Spectral nature of soiling and its impact on multi-junction based concentrator systems

TL;DR

This study investigates how soiling affects the spectral performance of multi-junction concentrator photovoltaic systems through a year-long experiment, introducing new indexes to quantify spectral impacts and discussing mitigation strategies.

Contribution

It introduces novel indexes to quantify the spectral impact of soiling and provides experimental insights into its effects on multi-junction CPV systems over a year.

Findings

Soiling causes about 4% higher transmittance loss in the top subcell.

Spectral losses due to soiling increase annually by around 2%.
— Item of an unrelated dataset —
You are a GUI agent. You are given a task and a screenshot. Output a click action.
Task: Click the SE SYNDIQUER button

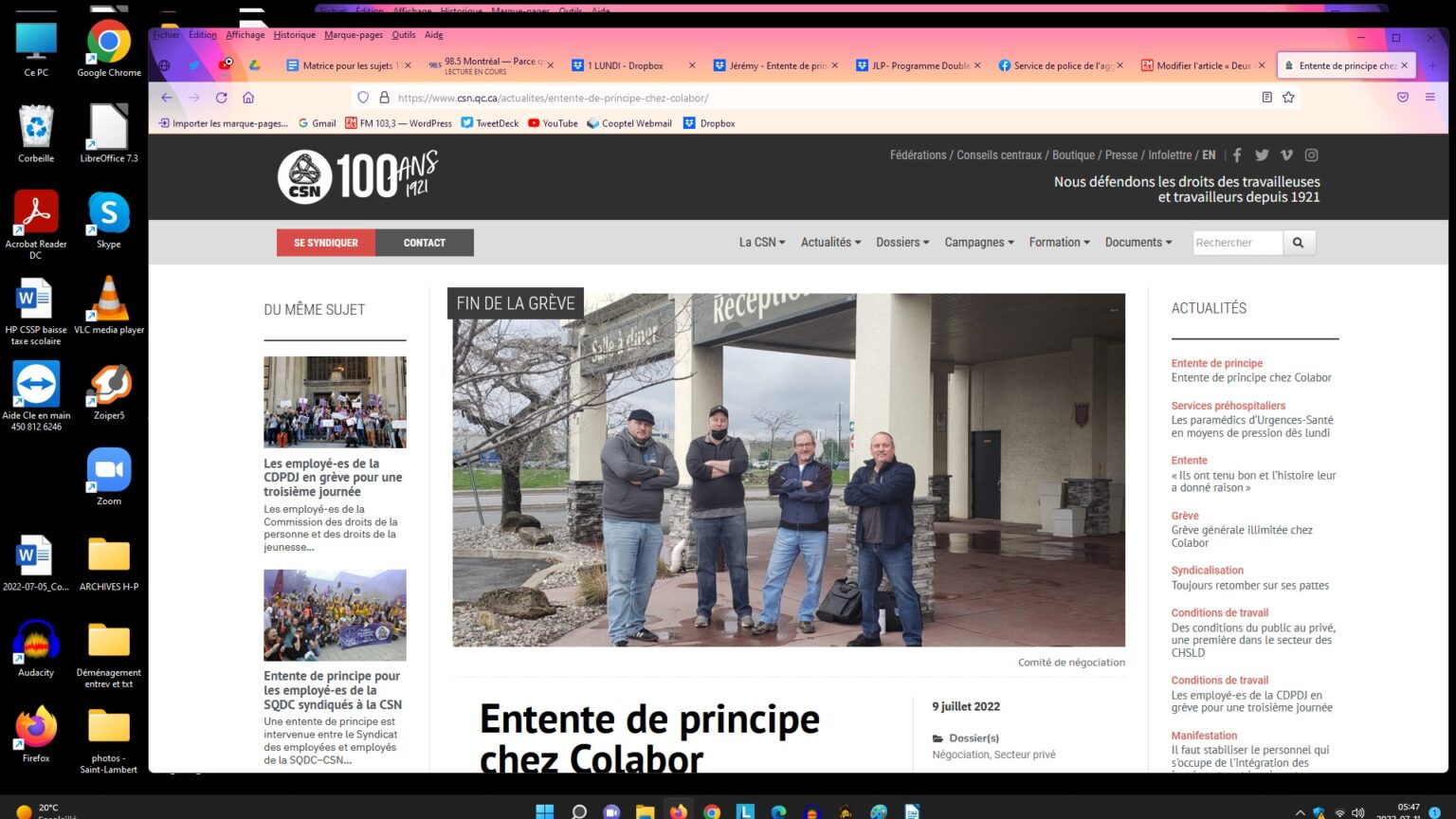(x=326, y=243)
Blue-rich environments mitigate soiling impacts on CPV systems.

Abstract

Soiling, which consists of dust, dirt and particles accumulated on the surface of conventional or concentrator photovoltaic modules, absorbs, scatters, and reflects part of the incoming sunlight. Therefore, it reduces the amount of energy converted by the semiconductor solar cells. This work focuses on the effect of soiling on the spectral performance of multi-junction (MJ) cells, widely used in concentrator photovoltaic (CPV) applications. Novel indexes, useful to quantify the spectral impact of soiling are introduced, and their meanings are discussed. The results of a one-year experimental investigation conducted in Spain are presented and are used to discuss how soiling impacts each of the subcells of a MJ cell, as well as the cell current-matching. Results show that soiling affects the current balance among the junctions, i.e. the transmittance losses have found to be around 4% higher in the top than in the middle subcell. The spectral nature of soiling has demonstrated to increase the annual spectral losses of around 2%. Ideal conditions for the mitigation of soiling are also discussed and found to be in blue-rich environments, where the higher light intensity at the shorter wavelengths can limit the impact of soiling on the overall production of the CPV system.